* **TEXTO SELECIONADO**

■ ■ ■

Tenho o grande prazer de vos receber em Moscovo, em mais uma reunião no Formato Moscovo de Consultas sobre o Afeganistão.

Atribuímos grande importância ao funcionamento deste mecanismo, considerando-o como um dos mais necessários em termos da obtenção de um consenso pan-regional e de um entendimento comum quanto à evolução da situação dentro e em torno do Afeganistão.

A principal e inegável vantagem do Formato Moscovo é a de que este une o Afeganistão com todos os seus vizinhos e outros países influentes da região, sem exceção. Lamentamos que os nossos colegas americanos não participem desta vez. Notámos que esta é a segunda vez consecutiva que os americanos evitam participar numa reunião da Troika alargada (Rússia-EUA-China-Paquistão). Espero que a sua falta não se deva a alguns problemas de princípio. Tem como uma das causas a recente nomeação do novo Representante Especial dos EUA para o Afeganistão ocorrida há apenas alguns dias. Espero que os EUA continuem prontos para trabalhar de forma empenhada na vertente afegã e que o novo Representante Especial se junte aos novos passos, incluindo aqueles que serão dados com base nos resultados desta reunião de Moscovo e no âmbito dos acordos que hoje serão aqui alcançados. 

Gostaria de lembrar que o Formato Moscovo surgiu em 2017. Foi no âmbito desta iniciativa que, em novembro de 2018, as delegações do Movimento Talibã e da "ala" republicana se sentaram pela primeira vez à mesma mesa na presença de representantes de dez países.

Agora que a situação local mudou drasticamente, não faz sentido procurar alguém para culpar pelo fracasso das tentativas de alcançar um resultado tangível na reconciliação nacional. É de salientar que as expectativas depositadas na "ala" republicana e no antigo governo chefiado pelo ex-Presidente afegão, Ashraf Ghani, não foram cumpridas. 

Agora o país tem uma nova administração. Este facto consumado coloca uma maior responsabilidade sobre o Movimento Talibã. Notámos os seus esforços para estabilizar a situação político-militar e pôr em funcionamento os órgãos de administração pública. 

O desafio de se alcançar uma paz sustentável no Afeganistão continua a ser relevante. Na nossa opinião, a chave para uma solução bem-sucedida está na criação de um governo inclusivo que deve representar de forma plena os interesses de todas as forças, não apenas étnicas, mas também políticas do país. A capacidade de prever ocorrências futuras assim demonstrada seria uma boa lição para aqueles que sacrificaram os interesses nacionais às suas ambições pessoais e abandonaram literalmente o seu povo à sua sorte. Predeterminaria um vetor para o desenvolvimento progressivo do Afeganistão com apoio em camadas o mais amplas possível da população. O apoio das massas passa, evidentemente, por uma política social competente e pela garantia dos direitos e liberdades fundamentais. Acabamos de falar detalhadamente sobre isto com a delegação talibã antes do início desta reunião. 

O novo equilíbrio de forças estabelecido no Afeganistão após 15 de agosto deste ano, por um lado, não tem alternativa num futuro previsível. Por outro lado, a falta de reconhecimento oficial no cenário internacional, os problemas nas esferas socioeconômica e financeira, os desafios humanitários que as novas autoridades em Cabul têm enfrentado, indicam que a situação atual no país não pode ser qualificada de estável.

■ ■ ■

* **ITENS FORNECIDOS**
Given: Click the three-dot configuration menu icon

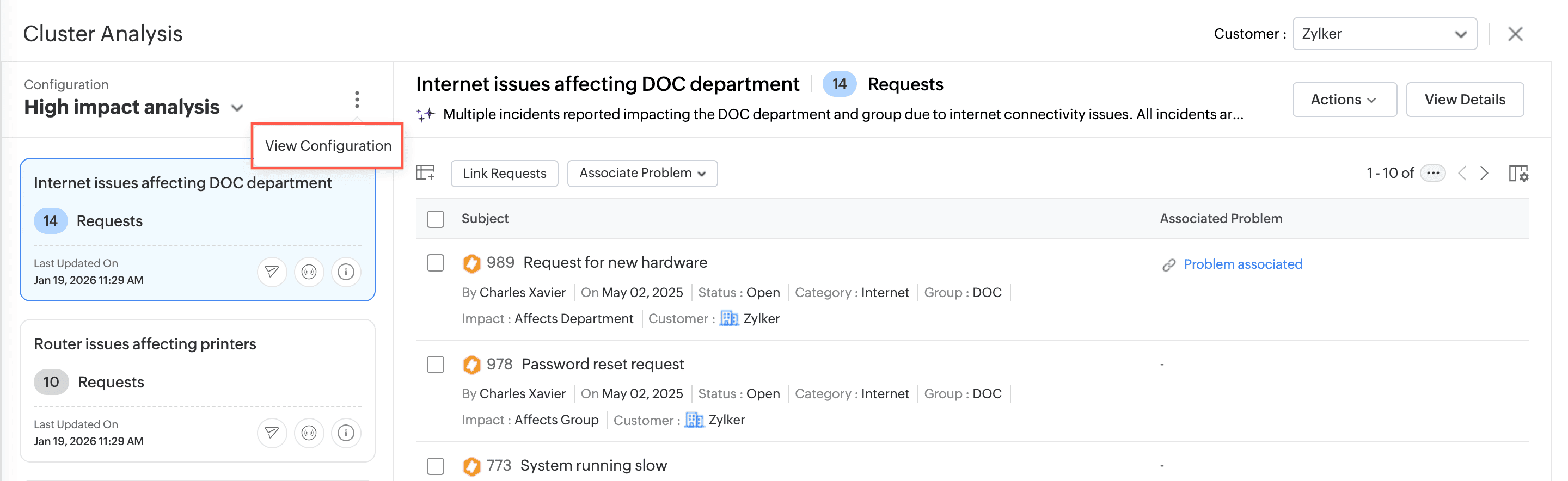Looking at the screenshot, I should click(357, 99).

■ ■ ■

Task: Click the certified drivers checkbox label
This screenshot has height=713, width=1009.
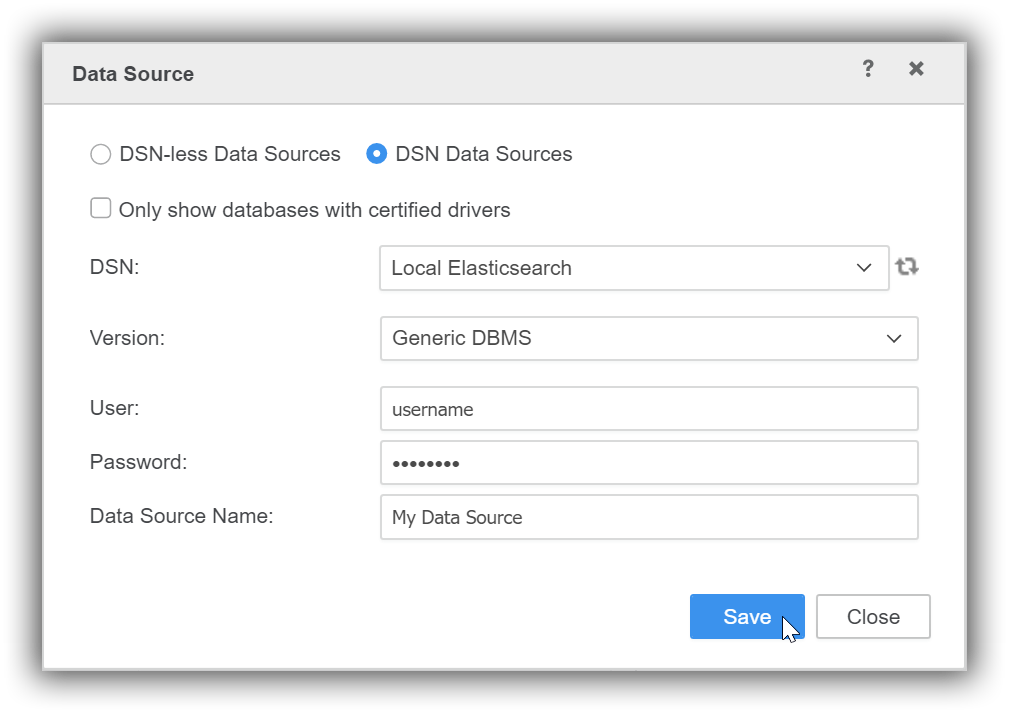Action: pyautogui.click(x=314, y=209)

■ ■ ■

* **O QUE FAZER**
(1) Diga se cada afirmação concorda com o texto selecionado, respondendo sim ou não e citando as palavras decisivas: (a) O Formato Moscovo surgiu em 2017. (b) Os americanos participam da reunião desta vez. (c) Em novembro de 2018, as delegações sentaram-se à mesma mesa na presença de representantes de doze países.
(2) Liste todos os países que o texto selecionado indica, entre parênteses, como participantes da Troika alargada.

* **SOLUÇÕES DAS TAREFAS**
(1)
(a) Sim: "o Formato Moscovo surgiu em 2017".
(b) Não: "Lamentamos que os nossos colegas americanos não participem desta vez."
(c) Não: "na presença de representantes de dez países".

(2) Rússia, EUA, China, Paquistão